And Don’t Come Back!
This family-owned restaurant isn’t afraid to tell nasty online reviewers what it really thinks.
Good Morning!
Here are today’s highlights:
Etsy is pushing its retailers to discount early this holiday season.
As prices start to drop, the housing industry is showing signs of cracking.
Drive-throughs are eating the fast-food industry.
Chip and Joanna Gaines’ latest fixer upper is a hotel.
REPUTATION MANAGEMENT
Tired of bad online reviews, this restaurant decided to fight back: “Dragon Lee, a family-owned Chinese restaurant in upstate New York, is a beloved place. On Google, it has a 4.3-star average, with high praise for its crab rangoon. Every once in a while, though, someone leaves unhappy. The food ‘was absolutely terrible,’ a Google reviewer recently wrote in a one-star rating—so bad that he later called to ask if there had been a sudden change of chefs. (There had not.) The reviewer, who didn’t respond to an interview request, wrote that he threw most of his meal in the garbage. ‘I will never go back,’ he wrote. ‘Disgusting!’”

» **ABOUT THIS TASK**
Rewrite the newsletter excerpt between "And Don’t Come" and "is a hotel.", inclusive, swapping "holiday season" for "back-to-school season". The listing that follows has no connection to the newsletter excerpt.

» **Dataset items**
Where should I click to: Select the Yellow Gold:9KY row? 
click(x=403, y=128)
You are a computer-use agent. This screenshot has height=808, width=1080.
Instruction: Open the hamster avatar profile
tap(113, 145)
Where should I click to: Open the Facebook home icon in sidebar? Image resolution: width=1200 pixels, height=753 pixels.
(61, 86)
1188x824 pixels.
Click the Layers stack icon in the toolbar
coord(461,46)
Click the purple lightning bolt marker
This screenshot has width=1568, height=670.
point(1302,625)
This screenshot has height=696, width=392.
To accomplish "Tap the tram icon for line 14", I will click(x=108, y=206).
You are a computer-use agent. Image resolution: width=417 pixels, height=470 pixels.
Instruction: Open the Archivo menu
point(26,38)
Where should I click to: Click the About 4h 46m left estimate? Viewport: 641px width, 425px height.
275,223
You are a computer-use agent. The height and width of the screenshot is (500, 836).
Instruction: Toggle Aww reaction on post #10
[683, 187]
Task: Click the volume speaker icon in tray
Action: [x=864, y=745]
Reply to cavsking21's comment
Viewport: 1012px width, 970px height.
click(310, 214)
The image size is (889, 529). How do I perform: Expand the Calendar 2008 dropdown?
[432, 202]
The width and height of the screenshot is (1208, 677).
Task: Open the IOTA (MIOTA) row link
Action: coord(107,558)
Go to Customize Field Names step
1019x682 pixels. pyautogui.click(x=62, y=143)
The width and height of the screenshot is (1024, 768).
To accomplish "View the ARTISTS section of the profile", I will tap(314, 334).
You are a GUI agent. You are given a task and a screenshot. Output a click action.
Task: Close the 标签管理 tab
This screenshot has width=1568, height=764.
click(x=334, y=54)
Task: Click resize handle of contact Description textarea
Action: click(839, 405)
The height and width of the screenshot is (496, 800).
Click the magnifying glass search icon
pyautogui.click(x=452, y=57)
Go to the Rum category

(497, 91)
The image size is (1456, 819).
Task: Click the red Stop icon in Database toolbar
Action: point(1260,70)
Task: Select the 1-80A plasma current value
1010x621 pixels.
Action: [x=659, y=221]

» **SOLUTION TO THIS PROBLEM**
And Don’t Come Back!
This family-owned restaurant isn’t afraid to tell nasty online reviewers what it really thinks.
Good Morning!
Here are today’s highlights:
Etsy is pushing its retailers to discount early this back-to-school season.
As prices start to drop, the housing industry is showing signs of cracking.
Drive-throughs are eating the fast-food industry.
Chip and Joanna Gaines’ latest fixer upper is a hotel.